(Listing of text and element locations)

-- -- --

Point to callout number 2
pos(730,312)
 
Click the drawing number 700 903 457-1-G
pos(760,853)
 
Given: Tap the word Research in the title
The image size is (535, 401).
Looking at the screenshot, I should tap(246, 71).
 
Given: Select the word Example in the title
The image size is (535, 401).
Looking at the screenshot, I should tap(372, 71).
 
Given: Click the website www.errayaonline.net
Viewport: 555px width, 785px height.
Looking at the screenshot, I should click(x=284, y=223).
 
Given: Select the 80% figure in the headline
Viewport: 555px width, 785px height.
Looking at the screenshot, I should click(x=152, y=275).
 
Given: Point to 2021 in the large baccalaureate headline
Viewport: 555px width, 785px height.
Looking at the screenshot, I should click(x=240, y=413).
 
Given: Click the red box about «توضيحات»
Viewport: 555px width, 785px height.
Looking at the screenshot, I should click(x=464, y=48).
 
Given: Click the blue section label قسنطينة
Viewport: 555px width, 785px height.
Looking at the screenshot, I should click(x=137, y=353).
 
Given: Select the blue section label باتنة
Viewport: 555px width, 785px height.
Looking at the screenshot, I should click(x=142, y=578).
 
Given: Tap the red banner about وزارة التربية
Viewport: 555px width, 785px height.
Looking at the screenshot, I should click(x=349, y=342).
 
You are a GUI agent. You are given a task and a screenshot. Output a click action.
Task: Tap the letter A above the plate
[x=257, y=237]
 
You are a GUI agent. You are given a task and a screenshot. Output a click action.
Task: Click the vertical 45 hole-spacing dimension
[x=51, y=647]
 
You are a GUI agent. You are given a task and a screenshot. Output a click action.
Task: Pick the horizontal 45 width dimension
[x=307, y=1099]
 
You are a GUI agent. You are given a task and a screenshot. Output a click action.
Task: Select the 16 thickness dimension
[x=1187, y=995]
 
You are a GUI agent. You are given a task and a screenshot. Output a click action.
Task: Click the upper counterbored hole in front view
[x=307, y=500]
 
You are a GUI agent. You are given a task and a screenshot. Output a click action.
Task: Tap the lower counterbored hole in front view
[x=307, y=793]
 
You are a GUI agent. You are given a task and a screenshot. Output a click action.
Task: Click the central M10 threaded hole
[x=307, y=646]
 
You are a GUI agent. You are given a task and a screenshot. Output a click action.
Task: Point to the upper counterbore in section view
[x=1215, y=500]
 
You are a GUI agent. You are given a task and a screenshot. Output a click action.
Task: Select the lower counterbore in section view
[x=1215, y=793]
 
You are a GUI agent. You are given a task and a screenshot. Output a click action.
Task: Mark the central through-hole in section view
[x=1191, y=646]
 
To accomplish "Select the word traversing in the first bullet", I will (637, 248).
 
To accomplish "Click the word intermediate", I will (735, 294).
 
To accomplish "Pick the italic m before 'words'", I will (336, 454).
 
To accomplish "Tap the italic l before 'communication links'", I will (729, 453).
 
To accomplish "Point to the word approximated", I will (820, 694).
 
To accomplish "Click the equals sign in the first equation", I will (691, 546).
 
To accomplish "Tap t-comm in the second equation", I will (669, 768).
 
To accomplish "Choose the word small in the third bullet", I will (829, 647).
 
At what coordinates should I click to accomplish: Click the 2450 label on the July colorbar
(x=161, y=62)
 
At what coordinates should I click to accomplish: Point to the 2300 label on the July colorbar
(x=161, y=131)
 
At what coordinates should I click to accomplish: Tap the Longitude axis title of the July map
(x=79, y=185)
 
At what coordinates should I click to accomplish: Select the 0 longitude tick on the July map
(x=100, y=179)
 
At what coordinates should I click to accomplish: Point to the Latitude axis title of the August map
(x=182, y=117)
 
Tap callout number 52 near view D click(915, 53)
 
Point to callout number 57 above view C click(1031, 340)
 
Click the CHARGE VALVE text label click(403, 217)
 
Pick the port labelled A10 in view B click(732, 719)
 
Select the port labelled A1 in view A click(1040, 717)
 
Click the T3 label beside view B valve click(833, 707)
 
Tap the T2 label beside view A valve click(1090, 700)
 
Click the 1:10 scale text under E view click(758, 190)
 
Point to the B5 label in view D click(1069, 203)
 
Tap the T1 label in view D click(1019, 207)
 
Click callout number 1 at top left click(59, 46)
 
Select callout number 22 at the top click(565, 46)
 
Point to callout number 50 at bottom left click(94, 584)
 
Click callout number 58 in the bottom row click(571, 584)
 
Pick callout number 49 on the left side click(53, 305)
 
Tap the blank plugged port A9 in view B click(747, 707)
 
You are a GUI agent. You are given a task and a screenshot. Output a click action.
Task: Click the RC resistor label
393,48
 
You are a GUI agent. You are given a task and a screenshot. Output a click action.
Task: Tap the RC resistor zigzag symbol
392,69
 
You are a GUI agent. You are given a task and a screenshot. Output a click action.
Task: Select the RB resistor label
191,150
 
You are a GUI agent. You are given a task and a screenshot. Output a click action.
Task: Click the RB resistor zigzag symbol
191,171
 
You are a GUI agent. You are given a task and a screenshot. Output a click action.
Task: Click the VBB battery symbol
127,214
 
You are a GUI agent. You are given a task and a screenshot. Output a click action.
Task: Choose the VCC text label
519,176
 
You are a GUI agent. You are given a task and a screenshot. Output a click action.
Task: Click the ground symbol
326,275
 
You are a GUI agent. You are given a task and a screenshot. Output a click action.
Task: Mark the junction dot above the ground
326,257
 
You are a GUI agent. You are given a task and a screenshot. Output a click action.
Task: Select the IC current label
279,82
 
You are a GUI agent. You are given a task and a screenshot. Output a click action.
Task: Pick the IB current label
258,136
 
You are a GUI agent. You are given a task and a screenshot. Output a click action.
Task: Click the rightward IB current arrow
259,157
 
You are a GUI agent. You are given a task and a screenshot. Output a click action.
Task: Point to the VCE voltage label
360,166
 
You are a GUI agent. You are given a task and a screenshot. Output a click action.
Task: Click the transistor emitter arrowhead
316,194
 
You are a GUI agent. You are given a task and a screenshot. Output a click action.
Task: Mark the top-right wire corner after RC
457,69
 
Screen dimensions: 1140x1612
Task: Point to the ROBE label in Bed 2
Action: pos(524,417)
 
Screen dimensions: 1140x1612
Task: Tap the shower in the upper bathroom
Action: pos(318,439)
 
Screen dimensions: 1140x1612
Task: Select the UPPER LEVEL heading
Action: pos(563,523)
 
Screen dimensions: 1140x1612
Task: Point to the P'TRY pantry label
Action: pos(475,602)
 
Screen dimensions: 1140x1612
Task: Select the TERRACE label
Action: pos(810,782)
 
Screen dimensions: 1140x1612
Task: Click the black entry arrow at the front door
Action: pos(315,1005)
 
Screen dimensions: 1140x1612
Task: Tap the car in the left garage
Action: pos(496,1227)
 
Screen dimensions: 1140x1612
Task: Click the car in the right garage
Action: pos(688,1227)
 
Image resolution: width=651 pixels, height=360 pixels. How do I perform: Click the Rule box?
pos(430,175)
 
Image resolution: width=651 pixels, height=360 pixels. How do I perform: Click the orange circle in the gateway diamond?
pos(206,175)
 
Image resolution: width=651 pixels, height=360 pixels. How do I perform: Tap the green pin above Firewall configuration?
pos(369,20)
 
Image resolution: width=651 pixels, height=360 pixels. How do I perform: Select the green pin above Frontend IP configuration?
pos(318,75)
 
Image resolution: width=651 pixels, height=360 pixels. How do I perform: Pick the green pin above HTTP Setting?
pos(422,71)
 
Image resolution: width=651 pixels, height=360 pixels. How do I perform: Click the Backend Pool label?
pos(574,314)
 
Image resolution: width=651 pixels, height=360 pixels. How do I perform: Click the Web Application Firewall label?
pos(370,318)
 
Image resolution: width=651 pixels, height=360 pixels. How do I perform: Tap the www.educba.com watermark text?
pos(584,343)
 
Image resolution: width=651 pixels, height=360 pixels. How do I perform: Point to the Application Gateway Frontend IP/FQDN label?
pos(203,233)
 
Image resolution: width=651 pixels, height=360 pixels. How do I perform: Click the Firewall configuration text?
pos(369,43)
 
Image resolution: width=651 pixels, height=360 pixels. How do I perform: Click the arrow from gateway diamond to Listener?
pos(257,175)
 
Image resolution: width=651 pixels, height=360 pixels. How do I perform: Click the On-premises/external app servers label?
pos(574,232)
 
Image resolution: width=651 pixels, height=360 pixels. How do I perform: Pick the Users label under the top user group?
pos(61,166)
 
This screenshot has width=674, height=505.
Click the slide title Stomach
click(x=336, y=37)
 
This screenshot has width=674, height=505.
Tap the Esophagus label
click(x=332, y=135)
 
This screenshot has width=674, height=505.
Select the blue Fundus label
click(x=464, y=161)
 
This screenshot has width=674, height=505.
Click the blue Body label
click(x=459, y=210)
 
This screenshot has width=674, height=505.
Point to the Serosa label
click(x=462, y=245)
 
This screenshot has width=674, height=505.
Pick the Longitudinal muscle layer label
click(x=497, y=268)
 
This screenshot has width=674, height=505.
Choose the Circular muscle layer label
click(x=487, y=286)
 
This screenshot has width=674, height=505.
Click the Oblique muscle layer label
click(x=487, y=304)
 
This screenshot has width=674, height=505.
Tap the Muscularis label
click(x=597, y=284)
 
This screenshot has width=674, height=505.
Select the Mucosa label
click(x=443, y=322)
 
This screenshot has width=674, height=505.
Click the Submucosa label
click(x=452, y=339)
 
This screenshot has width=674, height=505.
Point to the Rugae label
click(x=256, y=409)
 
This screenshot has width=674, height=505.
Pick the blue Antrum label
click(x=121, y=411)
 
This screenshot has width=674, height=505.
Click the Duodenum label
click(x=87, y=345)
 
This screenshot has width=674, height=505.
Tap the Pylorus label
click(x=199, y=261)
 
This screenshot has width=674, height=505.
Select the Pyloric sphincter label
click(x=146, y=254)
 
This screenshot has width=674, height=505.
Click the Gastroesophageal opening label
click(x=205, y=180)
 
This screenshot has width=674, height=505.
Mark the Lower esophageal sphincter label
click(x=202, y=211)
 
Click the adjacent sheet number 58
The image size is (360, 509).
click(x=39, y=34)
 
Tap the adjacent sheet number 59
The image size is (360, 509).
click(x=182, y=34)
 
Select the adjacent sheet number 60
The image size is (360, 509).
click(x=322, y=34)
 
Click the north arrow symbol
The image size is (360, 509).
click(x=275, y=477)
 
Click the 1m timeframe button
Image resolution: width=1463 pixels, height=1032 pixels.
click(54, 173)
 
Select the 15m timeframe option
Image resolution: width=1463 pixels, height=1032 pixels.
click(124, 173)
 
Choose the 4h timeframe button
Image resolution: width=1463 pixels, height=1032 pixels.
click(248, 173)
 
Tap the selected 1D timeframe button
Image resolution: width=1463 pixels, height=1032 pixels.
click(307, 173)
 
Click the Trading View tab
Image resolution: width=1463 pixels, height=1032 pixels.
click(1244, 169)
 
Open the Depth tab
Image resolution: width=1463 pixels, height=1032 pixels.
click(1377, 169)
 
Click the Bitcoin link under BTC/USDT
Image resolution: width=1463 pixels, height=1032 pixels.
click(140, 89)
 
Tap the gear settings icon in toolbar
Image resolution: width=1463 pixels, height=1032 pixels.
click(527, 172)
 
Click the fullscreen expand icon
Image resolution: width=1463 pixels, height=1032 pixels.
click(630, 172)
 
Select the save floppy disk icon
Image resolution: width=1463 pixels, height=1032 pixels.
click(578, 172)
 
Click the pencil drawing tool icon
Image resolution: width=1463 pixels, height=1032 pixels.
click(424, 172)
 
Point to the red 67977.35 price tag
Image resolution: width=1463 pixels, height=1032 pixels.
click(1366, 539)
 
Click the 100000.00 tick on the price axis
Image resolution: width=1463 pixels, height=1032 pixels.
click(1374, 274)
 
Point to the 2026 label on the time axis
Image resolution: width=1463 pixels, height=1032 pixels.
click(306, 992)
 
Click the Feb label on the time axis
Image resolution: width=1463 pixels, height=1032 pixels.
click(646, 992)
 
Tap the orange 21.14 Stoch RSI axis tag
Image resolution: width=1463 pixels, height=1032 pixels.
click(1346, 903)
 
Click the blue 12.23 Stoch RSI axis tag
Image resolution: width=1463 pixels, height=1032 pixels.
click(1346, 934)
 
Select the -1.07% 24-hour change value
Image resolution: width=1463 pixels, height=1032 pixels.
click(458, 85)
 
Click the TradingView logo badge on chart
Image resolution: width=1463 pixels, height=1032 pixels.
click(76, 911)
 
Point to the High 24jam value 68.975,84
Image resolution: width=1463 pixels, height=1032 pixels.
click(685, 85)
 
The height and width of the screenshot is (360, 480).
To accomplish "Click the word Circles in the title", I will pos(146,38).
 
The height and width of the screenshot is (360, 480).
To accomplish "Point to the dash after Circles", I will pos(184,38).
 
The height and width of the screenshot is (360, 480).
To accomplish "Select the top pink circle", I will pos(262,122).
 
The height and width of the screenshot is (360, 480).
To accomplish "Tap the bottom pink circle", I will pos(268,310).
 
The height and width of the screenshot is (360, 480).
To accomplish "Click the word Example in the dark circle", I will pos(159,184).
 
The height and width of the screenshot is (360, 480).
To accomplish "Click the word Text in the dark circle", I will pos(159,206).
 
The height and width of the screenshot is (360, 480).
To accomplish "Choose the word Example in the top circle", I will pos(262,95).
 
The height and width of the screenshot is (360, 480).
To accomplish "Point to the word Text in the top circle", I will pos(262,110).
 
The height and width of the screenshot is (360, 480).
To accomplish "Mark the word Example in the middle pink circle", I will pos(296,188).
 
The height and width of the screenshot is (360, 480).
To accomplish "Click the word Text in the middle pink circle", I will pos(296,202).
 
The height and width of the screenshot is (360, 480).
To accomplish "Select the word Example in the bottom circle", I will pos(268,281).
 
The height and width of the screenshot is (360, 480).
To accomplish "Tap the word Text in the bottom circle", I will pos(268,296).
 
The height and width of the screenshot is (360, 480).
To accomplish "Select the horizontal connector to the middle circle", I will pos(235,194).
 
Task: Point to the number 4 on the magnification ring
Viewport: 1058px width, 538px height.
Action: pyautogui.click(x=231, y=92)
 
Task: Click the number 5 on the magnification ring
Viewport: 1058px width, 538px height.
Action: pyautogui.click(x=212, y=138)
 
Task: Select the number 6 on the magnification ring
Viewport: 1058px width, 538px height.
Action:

-- -- --

Reproduce the listing from the line with "Select the port" up to and including the line with "Tap the T1 label in view D click(1019, 207)", swapping "beside" for "next to" and keeping everything else the same.

Select the port labelled A1 in view A click(1040, 717)
 
Click the T3 label next to view B valve click(833, 707)
 
Tap the T2 label next to view A valve click(1090, 700)
 
Click the 1:10 scale text under E view click(758, 190)
 
Point to the B5 label in view D click(1069, 203)
 
Tap the T1 label in view D click(1019, 207)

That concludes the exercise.